WHAT TO DO
Each line with the string "عملية" is to be copied from the records below.

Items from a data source

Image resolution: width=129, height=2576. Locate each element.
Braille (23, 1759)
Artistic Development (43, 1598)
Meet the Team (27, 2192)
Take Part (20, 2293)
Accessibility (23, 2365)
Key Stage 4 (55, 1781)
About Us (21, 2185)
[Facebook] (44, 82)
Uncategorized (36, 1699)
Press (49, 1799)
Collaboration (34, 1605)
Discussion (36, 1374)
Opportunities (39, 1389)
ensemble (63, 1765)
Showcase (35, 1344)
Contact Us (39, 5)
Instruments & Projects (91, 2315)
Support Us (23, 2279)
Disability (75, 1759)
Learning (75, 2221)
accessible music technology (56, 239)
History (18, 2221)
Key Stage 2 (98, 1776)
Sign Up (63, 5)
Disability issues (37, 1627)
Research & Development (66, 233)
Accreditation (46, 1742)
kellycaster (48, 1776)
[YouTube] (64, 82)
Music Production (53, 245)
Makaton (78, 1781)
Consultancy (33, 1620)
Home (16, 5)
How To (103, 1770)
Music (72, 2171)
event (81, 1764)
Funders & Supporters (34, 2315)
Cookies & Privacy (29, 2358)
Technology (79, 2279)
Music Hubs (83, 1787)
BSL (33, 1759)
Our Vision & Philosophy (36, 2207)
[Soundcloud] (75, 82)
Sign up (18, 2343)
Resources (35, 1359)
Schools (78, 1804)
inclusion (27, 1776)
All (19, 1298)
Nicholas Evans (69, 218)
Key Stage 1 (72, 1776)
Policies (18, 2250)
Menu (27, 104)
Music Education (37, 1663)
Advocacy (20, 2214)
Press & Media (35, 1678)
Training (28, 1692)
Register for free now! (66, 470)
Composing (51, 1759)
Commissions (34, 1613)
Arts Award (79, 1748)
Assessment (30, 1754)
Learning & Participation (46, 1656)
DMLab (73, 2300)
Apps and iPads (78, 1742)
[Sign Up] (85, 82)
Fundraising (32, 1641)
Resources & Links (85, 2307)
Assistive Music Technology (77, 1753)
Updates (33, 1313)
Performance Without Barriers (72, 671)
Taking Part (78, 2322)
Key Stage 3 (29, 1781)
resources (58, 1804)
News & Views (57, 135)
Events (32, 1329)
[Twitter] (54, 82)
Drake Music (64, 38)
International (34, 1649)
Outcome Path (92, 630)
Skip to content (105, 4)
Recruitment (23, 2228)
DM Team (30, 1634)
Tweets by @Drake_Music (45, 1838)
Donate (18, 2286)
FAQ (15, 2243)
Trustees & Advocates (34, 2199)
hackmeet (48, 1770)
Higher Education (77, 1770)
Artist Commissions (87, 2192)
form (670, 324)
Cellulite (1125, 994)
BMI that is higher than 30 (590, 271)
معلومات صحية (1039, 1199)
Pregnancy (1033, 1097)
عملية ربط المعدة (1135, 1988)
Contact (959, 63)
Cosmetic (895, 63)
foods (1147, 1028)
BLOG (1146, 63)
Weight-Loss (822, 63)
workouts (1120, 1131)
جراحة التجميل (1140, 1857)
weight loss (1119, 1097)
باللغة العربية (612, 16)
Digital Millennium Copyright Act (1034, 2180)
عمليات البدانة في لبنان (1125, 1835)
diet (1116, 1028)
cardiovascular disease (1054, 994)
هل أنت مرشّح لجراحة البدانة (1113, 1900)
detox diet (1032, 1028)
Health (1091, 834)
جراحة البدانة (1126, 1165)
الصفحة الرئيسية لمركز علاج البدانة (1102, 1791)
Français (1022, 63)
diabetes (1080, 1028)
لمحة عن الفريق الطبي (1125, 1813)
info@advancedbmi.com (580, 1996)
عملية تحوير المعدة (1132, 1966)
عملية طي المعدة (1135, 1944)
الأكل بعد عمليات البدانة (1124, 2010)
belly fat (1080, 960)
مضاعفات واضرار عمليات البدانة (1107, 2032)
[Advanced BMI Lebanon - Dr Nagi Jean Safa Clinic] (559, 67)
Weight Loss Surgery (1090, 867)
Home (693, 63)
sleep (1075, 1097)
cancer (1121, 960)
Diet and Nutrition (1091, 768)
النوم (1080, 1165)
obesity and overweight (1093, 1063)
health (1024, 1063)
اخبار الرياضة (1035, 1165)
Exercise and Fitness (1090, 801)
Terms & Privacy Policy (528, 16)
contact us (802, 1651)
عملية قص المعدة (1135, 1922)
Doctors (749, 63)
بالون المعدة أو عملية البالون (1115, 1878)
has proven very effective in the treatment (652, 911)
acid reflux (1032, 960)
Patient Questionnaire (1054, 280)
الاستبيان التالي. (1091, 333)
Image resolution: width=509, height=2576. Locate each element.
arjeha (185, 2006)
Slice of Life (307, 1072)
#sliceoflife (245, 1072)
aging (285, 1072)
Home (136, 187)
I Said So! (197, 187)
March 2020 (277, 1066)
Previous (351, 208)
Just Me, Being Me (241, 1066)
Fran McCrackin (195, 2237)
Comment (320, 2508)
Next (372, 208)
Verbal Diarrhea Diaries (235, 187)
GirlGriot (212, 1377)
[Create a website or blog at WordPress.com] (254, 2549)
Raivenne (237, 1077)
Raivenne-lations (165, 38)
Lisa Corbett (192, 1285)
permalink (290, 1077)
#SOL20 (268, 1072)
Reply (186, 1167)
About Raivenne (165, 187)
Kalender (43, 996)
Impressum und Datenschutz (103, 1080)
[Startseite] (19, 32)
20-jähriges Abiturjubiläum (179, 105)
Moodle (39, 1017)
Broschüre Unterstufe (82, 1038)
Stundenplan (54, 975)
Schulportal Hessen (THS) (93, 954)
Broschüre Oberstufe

ANSWER SECTION
عملية ربط المعدة (1135, 1988)
عملية تحوير المعدة (1132, 1966)
عملية طي المعدة (1135, 1944)
عملية قص المعدة (1135, 1922)
بالون المعدة أو عملية البالون (1115, 1878)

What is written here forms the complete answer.